The Honors sophomore class has been awarded a $6,700 grant from the National Collegiate Inventors and Innovators Alliance (NCIIA) in order to continue working on DAX2000, an interactive learning tool they have developed for middle-school students.
The main innovative feature of DAX 2000 is its power to educate the user via experiential learning. The game aims at helping middle-school students understand the interdependence of the types of problem occurring in the park, as well as in the world in general.
DAX 2000 contains information on the park as well as the regulations that need to be considered when making decisions. The program monitors about 30 different variables that make up all the economical, ecological, and sociological values within the park (i.e. employment, land value, pollution, tree health, aesthetics, etc.).
The class was divided into four groups: engineering, economics, ecology, and ethics/social policy. Each of the groups were guided by a professor from the field in question. Within weeks, the students more or less took over everything, from running the meetings, to deciding about what should be done, and when.
The class soon realized that this project could not be finished during one semester and, after a suggestion from School of Business Professor Jon Vilasuso, who worked with the economics group, the class decided to apply for a grant to fund further development of the product. Working together with Gina Lee- Glauser, director of Research at Clarkson, the students decided that the NCIIA level III-grant would be the most appropriate to apply for. The NCIIA provides financial support for courses that promote invention, innovation, and entrepreneurship and support the work of E-teams. E-teams are multidisciplinary student/faculty teams that identify real-world problems and invent practical solutions with social benefit or commercial potential. The Level III grant that the Honors students chose to apply for is NCIIA's most advanced grants program. It supports later-stage development of an idea and the commercialization of an idea or concept.
All of us who were involved in the DAX2000 project last semester knew we were on to something challenging and important, said School of Liberal Arts Professor William Vitek, who worked with the social policy and ethics group. "The NCIIA grant is proof that we were not the only ones who thought so."
Honors Program Director Professor David Craig is very satisfied with the outcome of the first semester of the program, and says, "The NCIIA grant is a tribute to what the Honors class of 2000 has already achieved. In order to create a simulation game, the students first had to understand the problems of the Adirondack Park that they were modeling. With DAX 2000, the students will be sharing what they learned with the middle-school students who play the game. This is the kind of project that educational companies usually undertake, not college sophomores."
Thanks to the support of Clarkson University, four of the students will attend the 2nd Annual NCIIA Conference in Washington, D.C. in March. The students hope to learn more about patenting, copyrighting, and about what other E-teams are doing around the country. This year the students attend the conference to look and learn, but next year they hope to be part of the student exhibition.

........

WHAT TO WORK ON -
1) Answer from the DAX 2000 article:
(a) How large was the grant the Honors sophomore class received?
(b) How many groups was the class divided into?
(c) In what city will the 2nd Annual NCIIA Conference take place?
2) Write out the DAX 2000 article word for word from "The Honors sophomore" up to and including "world in general.".
Rely only on the DAX 2000 article for everything asked here.

Source data:

........

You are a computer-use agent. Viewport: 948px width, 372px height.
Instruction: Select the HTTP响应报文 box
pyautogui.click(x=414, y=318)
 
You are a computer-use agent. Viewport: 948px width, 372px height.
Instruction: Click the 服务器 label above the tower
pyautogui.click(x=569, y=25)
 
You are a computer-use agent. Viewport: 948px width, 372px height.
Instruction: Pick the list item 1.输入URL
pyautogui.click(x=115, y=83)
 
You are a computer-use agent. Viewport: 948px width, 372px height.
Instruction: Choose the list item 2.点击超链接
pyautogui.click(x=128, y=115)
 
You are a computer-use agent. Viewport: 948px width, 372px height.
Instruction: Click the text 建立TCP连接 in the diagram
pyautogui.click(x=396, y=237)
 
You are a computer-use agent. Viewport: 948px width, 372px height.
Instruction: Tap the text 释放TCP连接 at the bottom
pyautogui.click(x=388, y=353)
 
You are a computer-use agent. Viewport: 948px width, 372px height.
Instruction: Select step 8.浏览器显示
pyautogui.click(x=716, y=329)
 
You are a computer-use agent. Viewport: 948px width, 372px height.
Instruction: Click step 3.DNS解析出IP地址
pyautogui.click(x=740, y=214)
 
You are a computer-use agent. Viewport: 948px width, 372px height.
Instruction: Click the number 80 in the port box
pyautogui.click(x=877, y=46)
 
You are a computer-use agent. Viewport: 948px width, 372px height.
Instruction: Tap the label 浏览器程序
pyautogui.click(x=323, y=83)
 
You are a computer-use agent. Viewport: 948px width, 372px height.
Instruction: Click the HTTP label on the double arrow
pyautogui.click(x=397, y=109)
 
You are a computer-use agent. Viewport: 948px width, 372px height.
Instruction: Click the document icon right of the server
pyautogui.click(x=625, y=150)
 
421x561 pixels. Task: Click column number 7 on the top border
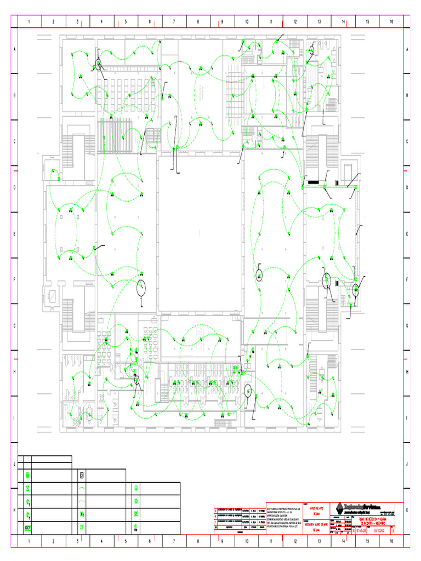point(174,22)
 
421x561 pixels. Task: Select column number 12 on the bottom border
point(295,541)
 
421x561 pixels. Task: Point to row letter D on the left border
point(14,187)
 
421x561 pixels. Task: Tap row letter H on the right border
point(407,372)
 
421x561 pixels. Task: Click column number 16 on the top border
point(391,22)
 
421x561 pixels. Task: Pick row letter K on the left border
point(14,510)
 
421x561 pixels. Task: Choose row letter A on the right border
point(407,49)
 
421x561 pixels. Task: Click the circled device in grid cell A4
point(98,65)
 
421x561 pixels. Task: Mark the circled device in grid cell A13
point(311,50)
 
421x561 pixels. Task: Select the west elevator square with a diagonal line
point(55,295)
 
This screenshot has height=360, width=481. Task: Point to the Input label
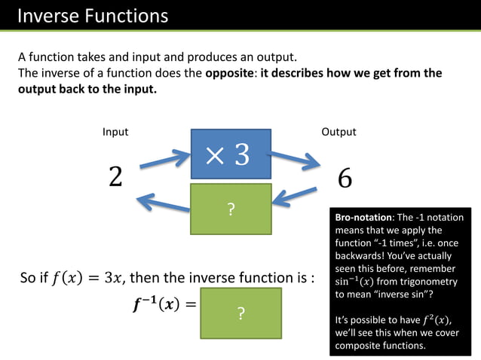[x=115, y=132]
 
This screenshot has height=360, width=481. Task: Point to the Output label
[x=339, y=132]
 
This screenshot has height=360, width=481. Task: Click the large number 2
[x=115, y=177]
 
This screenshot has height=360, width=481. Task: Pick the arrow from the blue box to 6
[x=295, y=160]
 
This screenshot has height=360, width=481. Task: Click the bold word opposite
[x=231, y=73]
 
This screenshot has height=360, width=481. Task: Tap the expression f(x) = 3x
[x=86, y=278]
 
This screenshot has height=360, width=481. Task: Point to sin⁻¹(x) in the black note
[x=357, y=281]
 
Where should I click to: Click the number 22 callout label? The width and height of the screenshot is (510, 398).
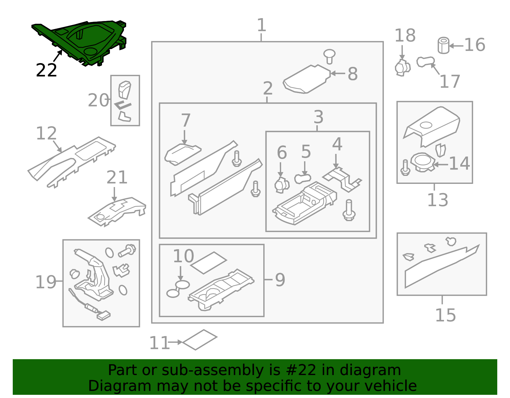46,70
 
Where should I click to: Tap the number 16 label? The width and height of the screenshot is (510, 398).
475,45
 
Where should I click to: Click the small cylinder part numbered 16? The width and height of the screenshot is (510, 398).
443,45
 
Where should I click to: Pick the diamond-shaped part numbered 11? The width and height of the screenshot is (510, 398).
200,340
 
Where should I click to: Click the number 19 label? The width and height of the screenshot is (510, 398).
46,282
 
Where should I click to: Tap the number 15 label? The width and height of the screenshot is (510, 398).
446,315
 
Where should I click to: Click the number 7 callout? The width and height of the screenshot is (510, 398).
186,120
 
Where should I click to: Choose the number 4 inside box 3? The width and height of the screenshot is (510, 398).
337,144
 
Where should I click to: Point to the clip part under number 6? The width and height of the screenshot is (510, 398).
282,185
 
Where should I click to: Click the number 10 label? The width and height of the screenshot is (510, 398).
183,256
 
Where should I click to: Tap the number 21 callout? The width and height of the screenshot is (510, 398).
117,177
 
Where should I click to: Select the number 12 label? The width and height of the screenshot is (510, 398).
46,133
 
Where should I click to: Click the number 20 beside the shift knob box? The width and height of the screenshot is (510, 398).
98,100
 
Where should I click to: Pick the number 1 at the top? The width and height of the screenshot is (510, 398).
261,25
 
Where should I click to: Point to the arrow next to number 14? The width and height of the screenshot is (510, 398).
440,164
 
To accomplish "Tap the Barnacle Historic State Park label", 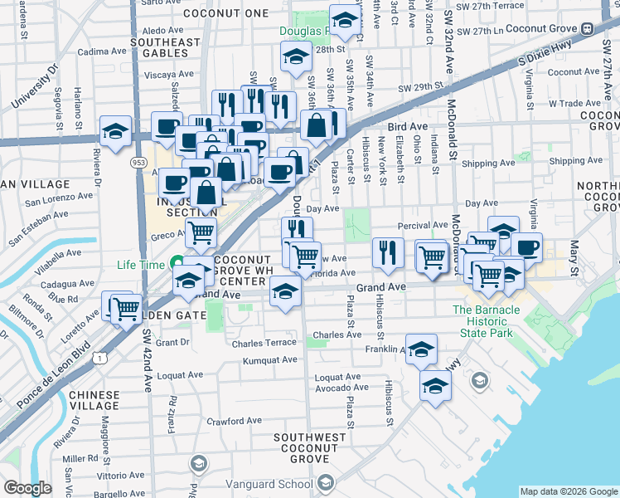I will [487, 321].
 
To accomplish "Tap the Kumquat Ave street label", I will [269, 361].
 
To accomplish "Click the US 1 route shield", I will [99, 358].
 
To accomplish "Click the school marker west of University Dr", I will [116, 130].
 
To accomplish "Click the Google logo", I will [28, 487].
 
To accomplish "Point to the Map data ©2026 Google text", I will [568, 491].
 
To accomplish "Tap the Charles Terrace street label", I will [264, 343].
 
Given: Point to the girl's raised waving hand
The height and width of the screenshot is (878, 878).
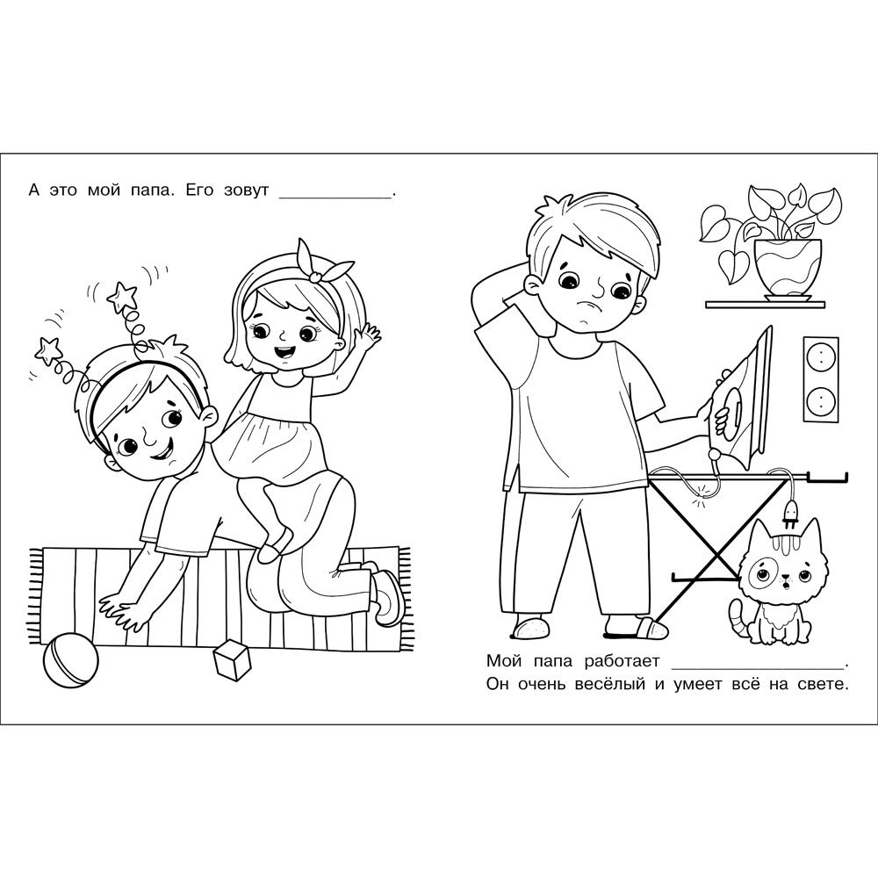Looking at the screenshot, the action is click(x=367, y=338).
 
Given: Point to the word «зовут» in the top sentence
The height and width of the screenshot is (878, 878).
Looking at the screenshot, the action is click(x=247, y=191).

........

PER-TASK OUTPUTS -
1)
(a) $6,700
(b) Four
(c) Washington, D.C.

2)
The Honors sophomore class has been awarded a $6,700 grant from the National Collegiate Inventors and Innovators Alliance (NCIIA) in order to continue working on DAX2000, an interactive learning tool they have developed for middle-school students.
The main innovative feature of DAX 2000 is its power to educate the user via experiential learning. The game aims at helping middle-school students understand the interdependence of the types of problem occurring in the park, as well as in the world in general.